All lines in the entries below that hold "agent" make up the answer.

**Records shown:**
┄┄┄┄┄┄┄┄┄┄

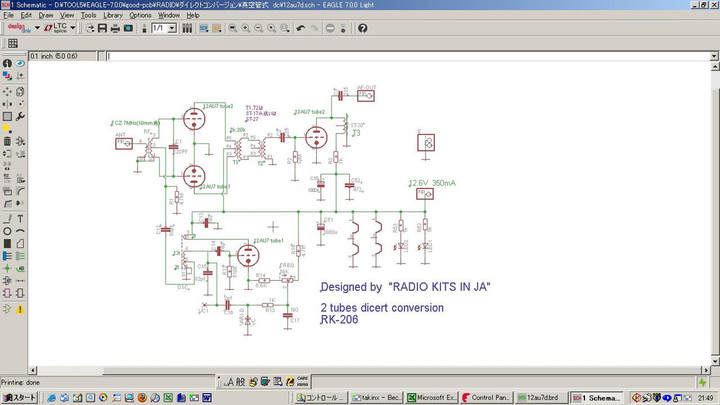This screenshot has width=720, height=405.
Task: Click the Show eye icon tool
Action: click(21, 63)
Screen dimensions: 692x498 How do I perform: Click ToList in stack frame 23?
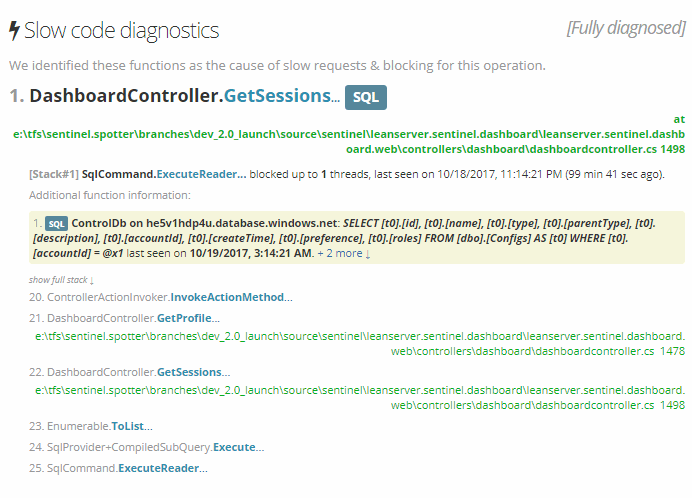tap(132, 426)
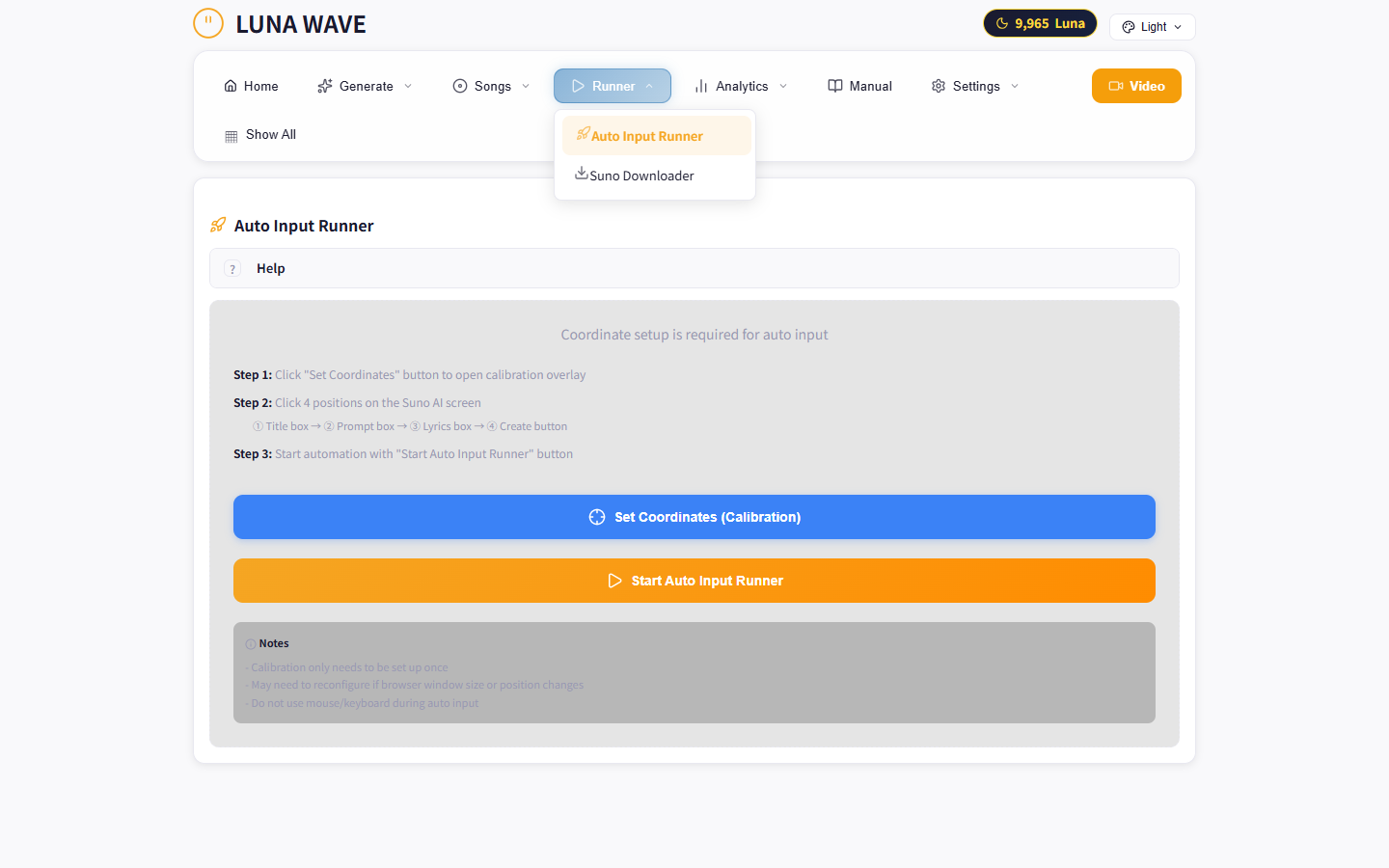The height and width of the screenshot is (868, 1389).
Task: Open the Manual book icon
Action: click(x=833, y=86)
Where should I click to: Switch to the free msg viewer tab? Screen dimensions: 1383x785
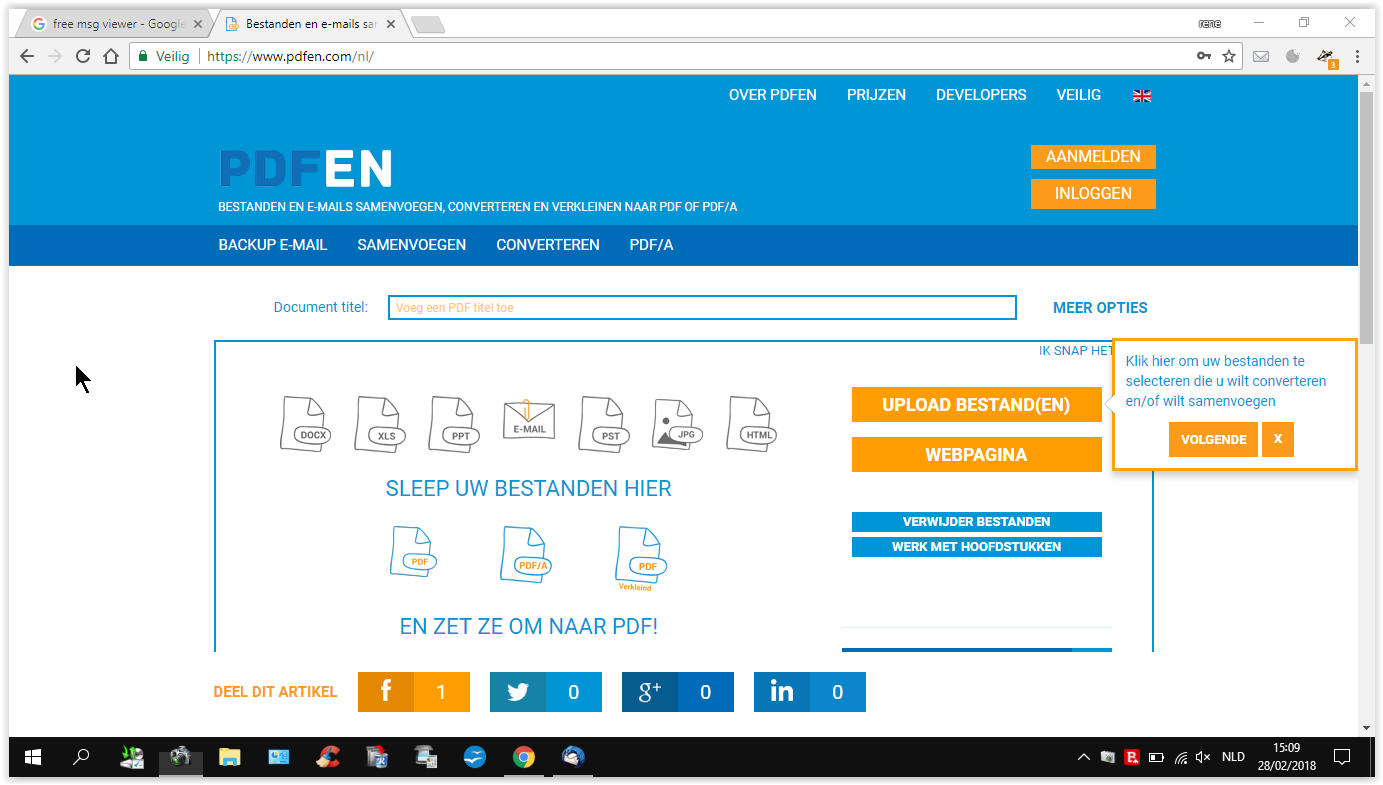[114, 24]
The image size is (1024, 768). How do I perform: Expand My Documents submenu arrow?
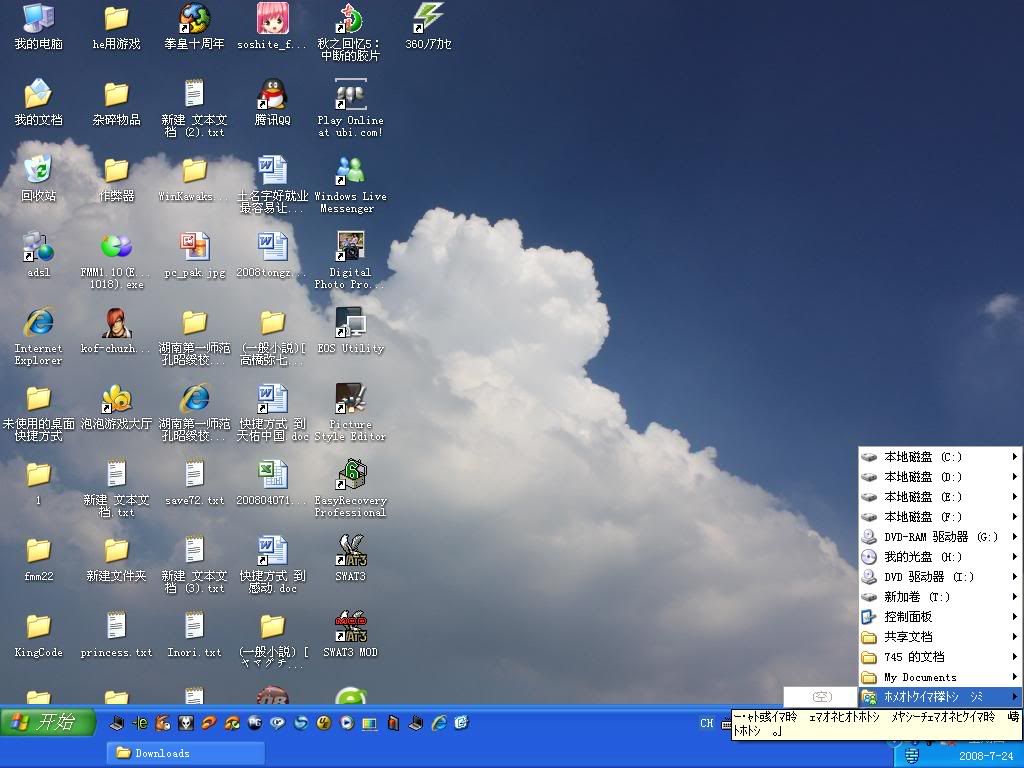pos(1014,677)
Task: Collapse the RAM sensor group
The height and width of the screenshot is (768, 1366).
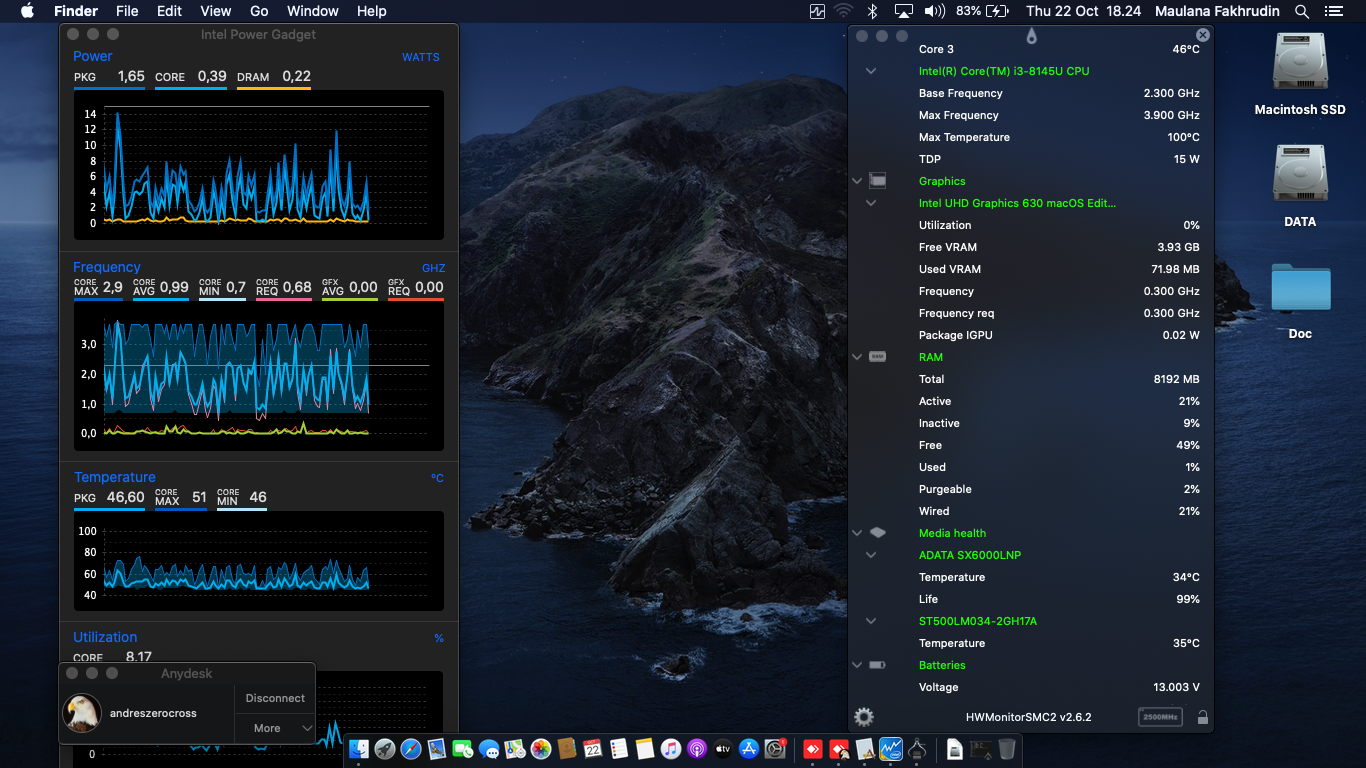Action: pyautogui.click(x=857, y=357)
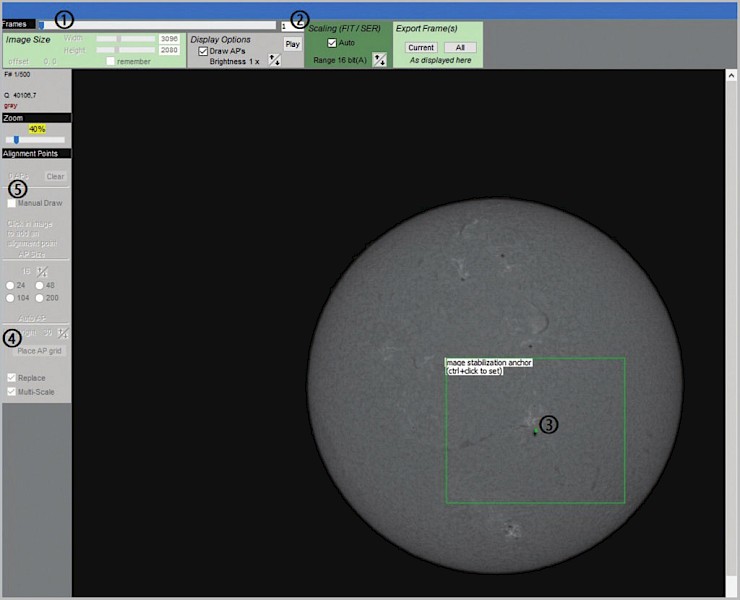
Task: Select AP size 104 radio button
Action: (x=11, y=297)
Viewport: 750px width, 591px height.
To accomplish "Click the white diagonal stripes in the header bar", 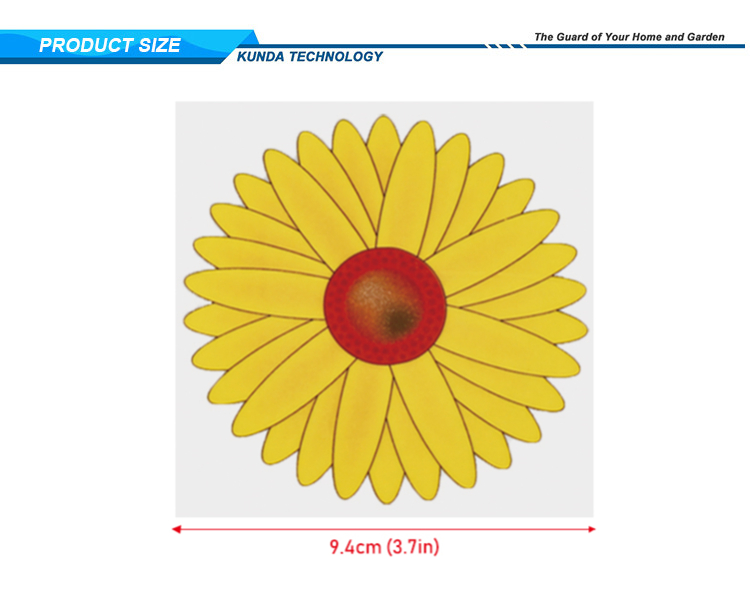I will point(505,46).
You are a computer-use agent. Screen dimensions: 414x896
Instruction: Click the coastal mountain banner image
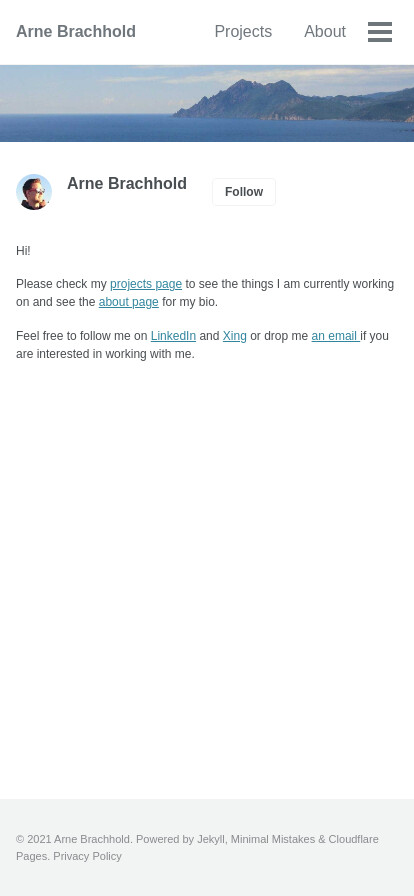point(207,103)
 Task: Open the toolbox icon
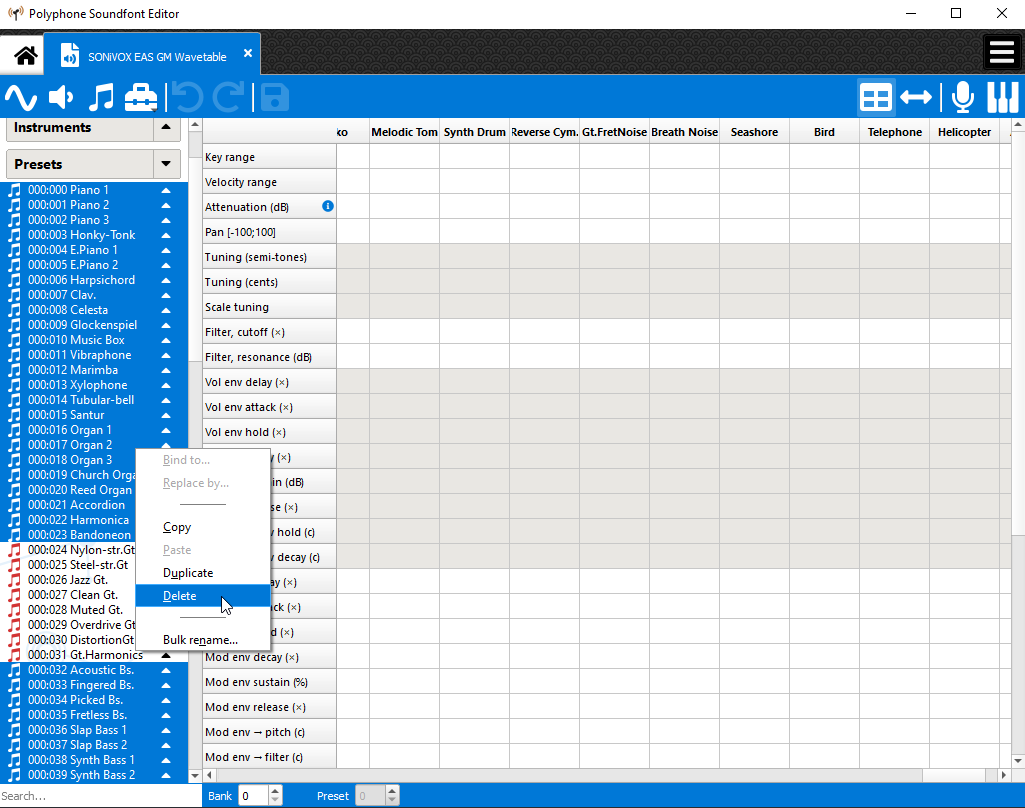click(141, 97)
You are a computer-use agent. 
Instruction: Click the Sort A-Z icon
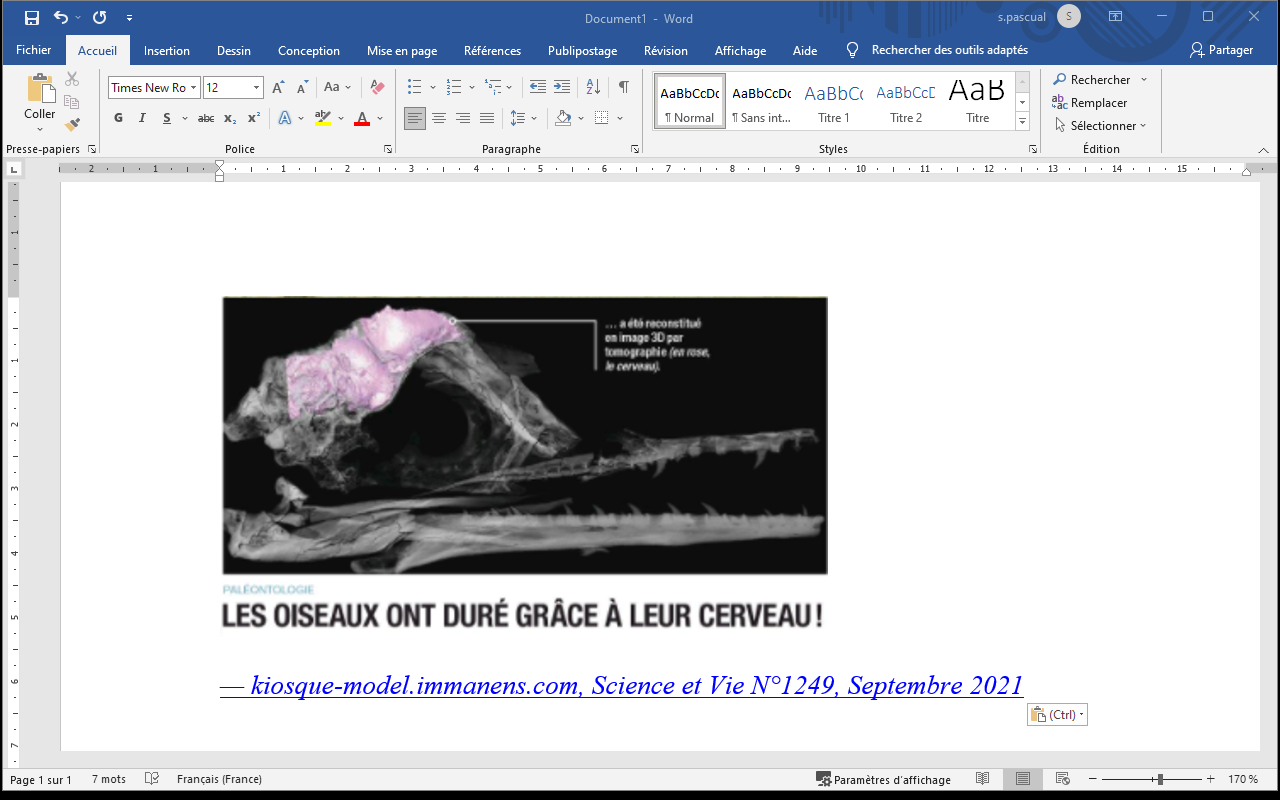pos(593,87)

┄┄┄┄┄┄┄┄┄┄

**Solution to this exercise:**
You are a computer-use agent. Screen dimensions: 414x896
You are a computer-use agent. 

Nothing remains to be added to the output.